Serankulam or Serangulam or Serangolam, is a village in Mannargudi Taluk of Thiruvarur District in Tamil Nadu in India.

Serangolam is about 5 kilometers from Mannargudi and can be reached by buses, auto-rickshaws and a mini-bus. Serangolam is roughly about 330 kilometers from Chennai.

Religious Significance
In the Tamil Srivaishnava tradition, Serangolam (aka, Serankulam, Serangulam) is one of five villages collectively known as Panchagramam. The other villages are Karappangadu, Nammankurichi, Peravoorani and Puliyakkudi (Idaikkadu).

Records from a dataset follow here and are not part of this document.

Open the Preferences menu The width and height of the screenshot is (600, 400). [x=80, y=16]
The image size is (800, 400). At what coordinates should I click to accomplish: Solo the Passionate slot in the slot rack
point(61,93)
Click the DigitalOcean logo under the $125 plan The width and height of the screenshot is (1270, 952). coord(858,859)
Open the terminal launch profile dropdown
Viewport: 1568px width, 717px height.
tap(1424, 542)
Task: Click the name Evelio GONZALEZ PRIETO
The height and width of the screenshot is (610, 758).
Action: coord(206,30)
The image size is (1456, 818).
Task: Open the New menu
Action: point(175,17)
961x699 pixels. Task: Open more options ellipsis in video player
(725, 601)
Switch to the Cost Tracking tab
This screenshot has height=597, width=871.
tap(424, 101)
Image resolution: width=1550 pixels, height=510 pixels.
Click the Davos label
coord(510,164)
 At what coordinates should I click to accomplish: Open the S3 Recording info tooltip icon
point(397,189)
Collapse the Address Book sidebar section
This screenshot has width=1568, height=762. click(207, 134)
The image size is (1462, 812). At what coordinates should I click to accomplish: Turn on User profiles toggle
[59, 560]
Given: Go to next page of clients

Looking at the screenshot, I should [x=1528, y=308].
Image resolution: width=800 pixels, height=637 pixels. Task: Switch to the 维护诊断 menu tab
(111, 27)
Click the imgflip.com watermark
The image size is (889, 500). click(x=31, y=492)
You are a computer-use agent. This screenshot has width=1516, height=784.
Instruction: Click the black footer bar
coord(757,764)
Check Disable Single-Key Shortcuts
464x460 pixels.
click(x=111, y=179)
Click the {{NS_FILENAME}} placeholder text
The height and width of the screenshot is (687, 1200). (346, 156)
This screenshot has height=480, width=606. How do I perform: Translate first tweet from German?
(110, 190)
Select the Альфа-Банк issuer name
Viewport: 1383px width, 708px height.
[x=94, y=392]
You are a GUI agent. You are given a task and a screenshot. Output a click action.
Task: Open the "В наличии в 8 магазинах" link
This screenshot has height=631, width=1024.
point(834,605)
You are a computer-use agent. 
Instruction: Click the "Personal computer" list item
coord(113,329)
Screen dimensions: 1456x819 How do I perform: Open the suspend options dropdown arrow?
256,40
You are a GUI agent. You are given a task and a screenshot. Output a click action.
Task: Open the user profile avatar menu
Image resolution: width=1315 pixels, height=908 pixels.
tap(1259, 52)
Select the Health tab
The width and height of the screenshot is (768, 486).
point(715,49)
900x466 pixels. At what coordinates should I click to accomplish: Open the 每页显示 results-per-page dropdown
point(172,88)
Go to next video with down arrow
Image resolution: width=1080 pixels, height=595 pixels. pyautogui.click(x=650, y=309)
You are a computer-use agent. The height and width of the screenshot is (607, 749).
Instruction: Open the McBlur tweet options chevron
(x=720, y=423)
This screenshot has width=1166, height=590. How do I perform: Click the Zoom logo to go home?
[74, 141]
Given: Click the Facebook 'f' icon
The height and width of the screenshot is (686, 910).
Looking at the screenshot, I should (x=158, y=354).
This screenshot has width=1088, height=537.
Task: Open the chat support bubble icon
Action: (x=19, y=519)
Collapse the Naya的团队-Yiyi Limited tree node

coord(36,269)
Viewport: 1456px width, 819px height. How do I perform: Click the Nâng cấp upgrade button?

Oral tradition about Panchagramam
Once upon a time, a group of Srivaishnavas from Kooram, Kidambi and Selperi (near Kanchipuram) set off on a pilgrimage. One nightfall, they stopped at the place now known as Karappangadu. That night, they had a dream in which the Lord directed them to an anthill (marked by a flying Garuda) in which they were to find a deity. The Lord directed the Srivaishnavas to build a temple and chant the Divya Prabhandam for HIM. Thus, the town of Karappangadu was formed. As days went by, the families from Karappangadu settled in the near-by areas. They got settled in Peraavoorani, Nammankurichi, Puliyakkudi, and Serangolam - these came to be called "The Panchagramams" (meaning: "The 5 villages") along with Karappangaadu.

Temple

Serangolam has a temple dedicated to Lord Srinivasa, located on the banks of the river Paamani, a branch of Cauvery until it unites with Bay of Bengal in the town of Muthupettai.